What Plato Can Teach Facebook
“American academic debates have become more vicious today than they were 60 years ago. Already at the beginning of my academic career, I found myself involved in scholarly controversies, just as I am now. But I formerly thought of the scientists with whom I disagreed on scientific matters as personal friends, not as personal enemies. For example, I recall spending a vacation in Britain after a physiological conference, touring ruined Cistercian monasteries with a nice and gentle American physiologist with whom I had strongly disagreed about the mechanism of epithelial water transport at the conference. That would be impossible today. Instead, I’ve now repeatedly been sued, threatened with lawsuits, and verbally abused by scholars disagreeing with me. My lecture hosts have been forced to hire bodyguards to shield me from angry critics. One scholar concluded a published review of one of my books with the words ‘Shut up!’ Academic life mirrors American life in general, just as do our politicians, our voters, our elevator riders, our car drivers, and our pedestrians.”—Jared Diamond, Upheaval: Turning Points for Nations in Crisis (2019)
To study people as a group, we have to place them into categories. Individuals must cease to be individuals. They must become representatives of this or that category. If you want to know humanity the way an entomologist knows butterflies, you’ll have to learn how to see forests not trees. But if you want to be a decent human being, who treats people with respect, you’ll have to learn how to see trees not forests. Because people are not butterflies. And few things are more dehumanizing than being treated like the representative of a category.

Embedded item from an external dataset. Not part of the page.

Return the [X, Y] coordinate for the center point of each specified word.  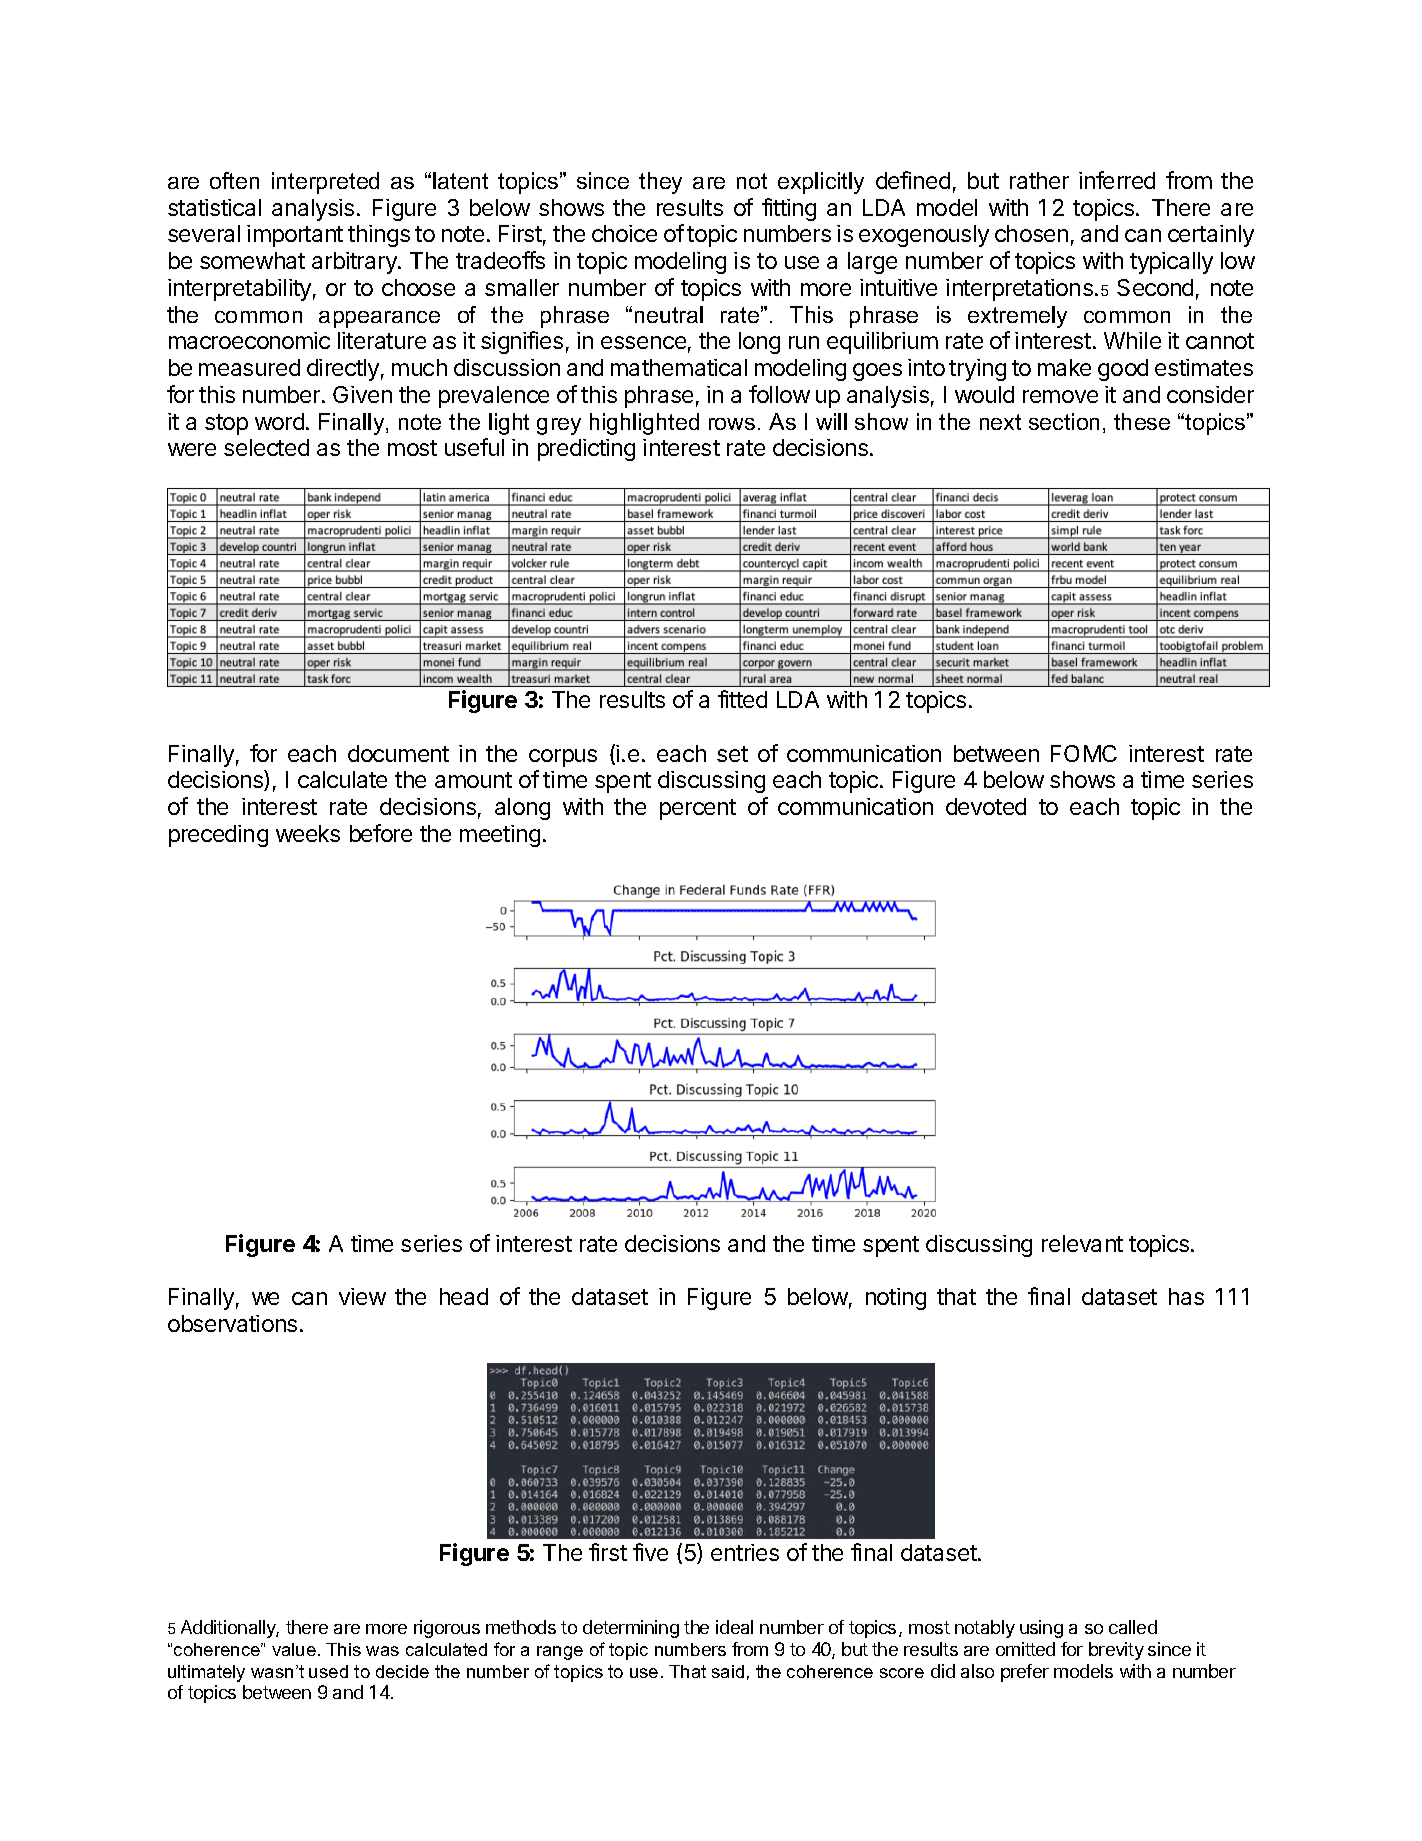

A former student of mine experienced this first-hand at Concordia University. She wears the hijab, which makes her rather obviously Muslim. A well-meaning progressive prof—who, as she put it, “talks about privilege all the time”—called on her in class whenever they were talking about anything remotely related to Islam (e.g., Islamophobia, I.S.I.S., women in Islam, etc.). As you might expect, being habitually treated like a group representative made her profoundly uncomfortable. It made many of the other students uncomfortable too. Apparently this prof calls on black students for “the black perspective” on a regular basis too, much to their chagrin, and she systematically silences young white men who dare to “take up too much space.” She never seems to remember her students’ names.
Plato was acutely interested in sociological categories and psychological types. All of the major human types are captured and cataloged in his dialogues with cold-eyed precision. Agathon, the charming host of The Symposium, is a type: an intellectual lightweight, with a flair for language, who’s smart enough to suspect that he’s not all that smart, a good-looking guy who loves pretty things and doesn’t care if they’re real, the sort of guy who values beauty far more than he’s ever valued truth.
Eryximachus, the annoying doctor in The Symposium, is also a familiar type: an overbearing know-it-all with a stick up his ass and a PhD in Being Boring, a narrow-minded expert who seems to know everything there is to know about the little fenced-in patch of intellectual property he calls home, but practically nothing about the world outside of it. Phaedrus is also a type: a self-absorbed narcissist who celebrates love, not because he’s a romantic, but because he’s noticed that people do lots of nice things for you when they’re in love with you.
These are flawed characters. No doubt about that. Agathon is a bit of a tool, Phaedrus is a bit of a dick, and Eryximachus is a bit of a douche; and yet you can’t help but like all of them. Because they’re so much more than just types. Like all of Plato’s characters, these guys are thoroughly human, entirely believable, and utterly unforgettable. These aren’t cardboard cut-outs or sock puppets; these are real people, people you recognize. You never forget their humanity when they’re in the midst of a heated debate, regardless of whether or not you agree with them.
Alas, this is not the norm online. Heated debates slip into demonization and nastiness far too easily in Social Media Land. My friend Jean-Louis says this is an inescapable feature of the medium. And maybe he’s right. Maybe it’s just too easy to be an asshole online. Plato figured out how to talk about the complicated relationships between people and power, ideas and institutions, without dehumanizing us. We’ve yet to figure out how to do this in Social Media Land.